======== Data for review ========

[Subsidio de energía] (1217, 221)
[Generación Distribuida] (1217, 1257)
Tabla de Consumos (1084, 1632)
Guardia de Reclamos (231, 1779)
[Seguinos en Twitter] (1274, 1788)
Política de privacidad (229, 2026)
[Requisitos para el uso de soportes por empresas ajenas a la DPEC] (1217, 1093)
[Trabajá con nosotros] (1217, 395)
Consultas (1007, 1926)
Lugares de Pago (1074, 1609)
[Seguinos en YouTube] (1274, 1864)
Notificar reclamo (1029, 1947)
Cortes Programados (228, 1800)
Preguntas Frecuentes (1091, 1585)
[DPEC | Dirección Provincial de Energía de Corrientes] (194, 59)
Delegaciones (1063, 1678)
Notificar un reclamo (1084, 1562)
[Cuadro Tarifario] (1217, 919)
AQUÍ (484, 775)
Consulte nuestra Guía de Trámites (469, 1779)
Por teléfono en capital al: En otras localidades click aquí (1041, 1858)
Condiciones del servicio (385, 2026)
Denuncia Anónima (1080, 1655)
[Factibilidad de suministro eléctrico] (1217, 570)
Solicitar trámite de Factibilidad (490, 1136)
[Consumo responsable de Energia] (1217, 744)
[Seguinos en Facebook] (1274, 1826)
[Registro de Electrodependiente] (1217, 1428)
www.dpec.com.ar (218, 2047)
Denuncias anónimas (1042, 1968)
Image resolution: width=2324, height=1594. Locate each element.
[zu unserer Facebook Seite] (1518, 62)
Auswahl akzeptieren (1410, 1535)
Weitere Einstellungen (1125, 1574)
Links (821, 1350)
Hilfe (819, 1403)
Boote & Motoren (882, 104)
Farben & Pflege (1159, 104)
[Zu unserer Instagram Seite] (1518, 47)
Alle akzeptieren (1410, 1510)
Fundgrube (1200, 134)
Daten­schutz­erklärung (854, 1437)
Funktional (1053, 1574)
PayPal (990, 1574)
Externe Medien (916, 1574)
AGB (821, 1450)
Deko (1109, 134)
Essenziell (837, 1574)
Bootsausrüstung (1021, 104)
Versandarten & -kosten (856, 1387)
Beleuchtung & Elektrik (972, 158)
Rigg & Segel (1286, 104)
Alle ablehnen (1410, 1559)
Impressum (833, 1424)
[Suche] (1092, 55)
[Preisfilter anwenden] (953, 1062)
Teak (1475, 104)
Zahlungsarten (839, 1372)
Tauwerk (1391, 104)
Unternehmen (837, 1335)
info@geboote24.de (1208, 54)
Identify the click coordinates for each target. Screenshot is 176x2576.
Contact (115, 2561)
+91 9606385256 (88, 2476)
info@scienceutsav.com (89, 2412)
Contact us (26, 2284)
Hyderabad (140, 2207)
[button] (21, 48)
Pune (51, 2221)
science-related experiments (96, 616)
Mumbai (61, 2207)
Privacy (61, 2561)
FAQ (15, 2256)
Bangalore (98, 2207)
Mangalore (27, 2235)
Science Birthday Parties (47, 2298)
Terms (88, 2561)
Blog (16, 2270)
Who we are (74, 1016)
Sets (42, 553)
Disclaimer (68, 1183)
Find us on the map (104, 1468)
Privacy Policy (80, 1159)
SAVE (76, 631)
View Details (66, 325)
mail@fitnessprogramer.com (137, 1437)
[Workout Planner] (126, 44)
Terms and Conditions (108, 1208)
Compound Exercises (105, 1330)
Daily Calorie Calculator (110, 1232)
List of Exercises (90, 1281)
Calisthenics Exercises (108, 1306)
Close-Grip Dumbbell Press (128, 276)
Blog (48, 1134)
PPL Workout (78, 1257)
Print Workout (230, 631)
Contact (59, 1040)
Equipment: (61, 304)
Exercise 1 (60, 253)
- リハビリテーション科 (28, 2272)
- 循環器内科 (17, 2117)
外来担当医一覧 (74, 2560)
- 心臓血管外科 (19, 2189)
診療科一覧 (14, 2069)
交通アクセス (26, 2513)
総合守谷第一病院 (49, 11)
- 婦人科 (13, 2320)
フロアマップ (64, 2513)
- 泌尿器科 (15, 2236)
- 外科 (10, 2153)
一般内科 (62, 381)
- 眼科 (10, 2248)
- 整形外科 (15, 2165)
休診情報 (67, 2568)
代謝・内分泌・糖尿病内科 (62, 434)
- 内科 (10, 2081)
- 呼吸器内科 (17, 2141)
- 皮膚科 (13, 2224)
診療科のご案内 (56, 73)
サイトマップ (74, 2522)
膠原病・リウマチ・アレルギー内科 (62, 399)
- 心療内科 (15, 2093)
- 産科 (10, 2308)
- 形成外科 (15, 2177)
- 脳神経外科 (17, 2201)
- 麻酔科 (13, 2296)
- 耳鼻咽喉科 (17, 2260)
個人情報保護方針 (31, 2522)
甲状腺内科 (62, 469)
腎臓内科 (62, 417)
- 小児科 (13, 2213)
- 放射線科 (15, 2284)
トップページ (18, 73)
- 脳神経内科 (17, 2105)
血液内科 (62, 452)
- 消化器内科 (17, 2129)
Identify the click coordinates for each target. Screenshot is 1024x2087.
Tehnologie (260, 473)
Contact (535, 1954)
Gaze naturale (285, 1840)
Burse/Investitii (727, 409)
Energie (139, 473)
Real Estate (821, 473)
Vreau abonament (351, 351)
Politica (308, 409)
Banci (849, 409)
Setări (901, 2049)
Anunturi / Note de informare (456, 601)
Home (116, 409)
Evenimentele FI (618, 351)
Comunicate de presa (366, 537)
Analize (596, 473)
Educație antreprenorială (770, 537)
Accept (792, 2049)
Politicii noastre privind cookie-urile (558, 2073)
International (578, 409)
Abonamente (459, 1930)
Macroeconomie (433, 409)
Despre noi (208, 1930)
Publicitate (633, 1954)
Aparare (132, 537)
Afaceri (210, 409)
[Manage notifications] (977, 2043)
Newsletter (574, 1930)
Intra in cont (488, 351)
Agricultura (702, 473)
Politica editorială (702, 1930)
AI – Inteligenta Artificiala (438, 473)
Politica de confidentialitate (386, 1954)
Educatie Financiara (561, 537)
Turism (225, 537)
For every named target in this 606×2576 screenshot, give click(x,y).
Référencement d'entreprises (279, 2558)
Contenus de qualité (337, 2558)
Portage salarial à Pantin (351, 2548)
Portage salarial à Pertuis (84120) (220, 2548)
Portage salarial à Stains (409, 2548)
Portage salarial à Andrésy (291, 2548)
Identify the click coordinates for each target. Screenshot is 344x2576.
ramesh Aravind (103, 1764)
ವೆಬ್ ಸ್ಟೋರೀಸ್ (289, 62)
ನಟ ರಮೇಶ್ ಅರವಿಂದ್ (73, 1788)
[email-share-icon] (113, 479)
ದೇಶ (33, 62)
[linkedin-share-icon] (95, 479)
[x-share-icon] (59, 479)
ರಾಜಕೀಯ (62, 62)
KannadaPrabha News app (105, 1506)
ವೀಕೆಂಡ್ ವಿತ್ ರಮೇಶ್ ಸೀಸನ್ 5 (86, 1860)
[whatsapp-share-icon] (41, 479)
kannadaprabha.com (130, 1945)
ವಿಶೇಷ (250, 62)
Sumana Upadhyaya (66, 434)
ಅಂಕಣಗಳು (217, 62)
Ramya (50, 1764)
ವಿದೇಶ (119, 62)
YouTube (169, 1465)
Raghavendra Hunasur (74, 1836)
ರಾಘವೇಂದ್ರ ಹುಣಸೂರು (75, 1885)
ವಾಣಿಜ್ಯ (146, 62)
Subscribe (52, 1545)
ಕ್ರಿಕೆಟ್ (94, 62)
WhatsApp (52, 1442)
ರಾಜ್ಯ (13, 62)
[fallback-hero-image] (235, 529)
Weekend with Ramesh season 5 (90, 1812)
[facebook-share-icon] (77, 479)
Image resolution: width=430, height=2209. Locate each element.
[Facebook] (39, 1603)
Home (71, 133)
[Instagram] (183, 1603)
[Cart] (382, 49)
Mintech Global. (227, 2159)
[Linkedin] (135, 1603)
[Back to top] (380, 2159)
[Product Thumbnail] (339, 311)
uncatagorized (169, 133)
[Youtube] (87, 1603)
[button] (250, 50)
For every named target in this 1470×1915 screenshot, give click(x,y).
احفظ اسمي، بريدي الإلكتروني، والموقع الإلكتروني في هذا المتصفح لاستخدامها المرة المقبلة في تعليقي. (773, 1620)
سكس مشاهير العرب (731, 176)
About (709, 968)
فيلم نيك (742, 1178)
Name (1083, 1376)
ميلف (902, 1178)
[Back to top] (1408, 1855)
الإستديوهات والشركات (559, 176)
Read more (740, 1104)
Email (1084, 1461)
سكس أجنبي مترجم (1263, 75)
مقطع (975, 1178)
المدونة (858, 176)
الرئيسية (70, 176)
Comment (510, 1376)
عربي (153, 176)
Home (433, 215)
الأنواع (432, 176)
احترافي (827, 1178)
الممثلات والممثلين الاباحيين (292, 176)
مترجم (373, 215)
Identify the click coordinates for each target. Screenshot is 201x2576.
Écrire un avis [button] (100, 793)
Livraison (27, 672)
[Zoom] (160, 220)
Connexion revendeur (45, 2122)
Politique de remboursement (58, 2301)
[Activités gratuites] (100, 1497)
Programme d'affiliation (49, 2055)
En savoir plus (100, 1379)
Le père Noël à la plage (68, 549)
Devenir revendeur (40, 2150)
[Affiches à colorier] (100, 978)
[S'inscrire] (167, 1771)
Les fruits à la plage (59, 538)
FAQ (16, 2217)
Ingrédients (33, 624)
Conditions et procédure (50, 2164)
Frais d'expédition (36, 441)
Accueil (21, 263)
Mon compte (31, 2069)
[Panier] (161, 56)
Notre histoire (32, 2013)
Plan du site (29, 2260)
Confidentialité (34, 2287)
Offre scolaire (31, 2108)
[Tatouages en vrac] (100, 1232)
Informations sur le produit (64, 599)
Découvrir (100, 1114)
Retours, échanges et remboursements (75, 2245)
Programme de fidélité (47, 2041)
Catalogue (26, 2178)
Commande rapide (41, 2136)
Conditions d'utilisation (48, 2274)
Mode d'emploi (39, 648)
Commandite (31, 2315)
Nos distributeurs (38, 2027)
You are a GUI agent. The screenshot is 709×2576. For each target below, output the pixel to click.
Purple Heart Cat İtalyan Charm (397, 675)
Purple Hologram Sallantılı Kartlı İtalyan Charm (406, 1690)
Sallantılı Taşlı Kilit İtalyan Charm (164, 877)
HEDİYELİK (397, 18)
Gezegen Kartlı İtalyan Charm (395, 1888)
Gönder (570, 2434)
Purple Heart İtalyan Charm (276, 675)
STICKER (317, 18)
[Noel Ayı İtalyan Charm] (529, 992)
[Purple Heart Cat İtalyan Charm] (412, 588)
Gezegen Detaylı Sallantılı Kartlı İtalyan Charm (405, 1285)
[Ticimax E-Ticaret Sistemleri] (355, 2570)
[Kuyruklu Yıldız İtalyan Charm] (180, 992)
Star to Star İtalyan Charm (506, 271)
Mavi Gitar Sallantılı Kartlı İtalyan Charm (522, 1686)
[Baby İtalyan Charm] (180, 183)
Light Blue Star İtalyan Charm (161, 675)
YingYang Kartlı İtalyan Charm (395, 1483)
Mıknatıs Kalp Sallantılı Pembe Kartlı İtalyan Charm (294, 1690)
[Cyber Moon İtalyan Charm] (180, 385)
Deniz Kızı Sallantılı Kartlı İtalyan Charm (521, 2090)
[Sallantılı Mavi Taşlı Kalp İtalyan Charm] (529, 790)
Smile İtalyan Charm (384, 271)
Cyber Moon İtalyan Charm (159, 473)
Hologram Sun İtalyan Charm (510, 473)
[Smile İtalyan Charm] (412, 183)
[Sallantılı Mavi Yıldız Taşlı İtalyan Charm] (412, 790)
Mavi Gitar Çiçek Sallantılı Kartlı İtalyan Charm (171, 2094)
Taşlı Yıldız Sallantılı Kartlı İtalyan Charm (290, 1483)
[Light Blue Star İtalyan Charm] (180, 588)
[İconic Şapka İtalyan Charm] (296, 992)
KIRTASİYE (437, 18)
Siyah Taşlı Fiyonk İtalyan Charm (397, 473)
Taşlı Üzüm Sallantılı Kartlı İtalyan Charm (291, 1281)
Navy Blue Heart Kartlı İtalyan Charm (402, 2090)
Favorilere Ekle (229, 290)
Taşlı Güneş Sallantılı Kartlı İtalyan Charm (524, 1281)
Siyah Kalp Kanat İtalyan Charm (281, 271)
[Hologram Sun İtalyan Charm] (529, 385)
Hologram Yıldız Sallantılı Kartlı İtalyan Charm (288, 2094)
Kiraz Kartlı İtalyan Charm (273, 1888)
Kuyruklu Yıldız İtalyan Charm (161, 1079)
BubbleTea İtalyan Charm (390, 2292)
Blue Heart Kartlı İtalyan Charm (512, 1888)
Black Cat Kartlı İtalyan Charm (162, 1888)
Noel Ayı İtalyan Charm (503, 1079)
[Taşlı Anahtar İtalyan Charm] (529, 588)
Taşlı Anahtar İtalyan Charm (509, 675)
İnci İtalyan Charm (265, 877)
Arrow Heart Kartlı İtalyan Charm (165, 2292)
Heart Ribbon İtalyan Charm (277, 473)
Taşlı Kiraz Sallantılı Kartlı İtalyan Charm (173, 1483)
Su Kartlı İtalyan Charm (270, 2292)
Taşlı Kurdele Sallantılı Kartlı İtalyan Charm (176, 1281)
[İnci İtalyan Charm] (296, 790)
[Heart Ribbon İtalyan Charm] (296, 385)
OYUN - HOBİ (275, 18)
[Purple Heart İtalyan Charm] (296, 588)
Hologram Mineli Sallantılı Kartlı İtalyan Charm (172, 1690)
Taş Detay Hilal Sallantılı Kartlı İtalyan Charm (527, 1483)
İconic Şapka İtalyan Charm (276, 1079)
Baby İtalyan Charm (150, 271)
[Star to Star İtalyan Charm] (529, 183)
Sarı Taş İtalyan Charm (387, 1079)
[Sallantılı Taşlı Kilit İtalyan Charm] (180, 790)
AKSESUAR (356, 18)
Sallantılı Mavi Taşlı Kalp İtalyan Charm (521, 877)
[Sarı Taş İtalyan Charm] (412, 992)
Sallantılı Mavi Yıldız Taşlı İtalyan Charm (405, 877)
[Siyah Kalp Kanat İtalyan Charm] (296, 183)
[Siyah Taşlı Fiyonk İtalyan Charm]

========

The problem: Your job is to return all lines above that hold the word "İconic".

Final answer:
[İconic Şapka İtalyan Charm] (296, 992)
İconic Şapka İtalyan Charm (276, 1079)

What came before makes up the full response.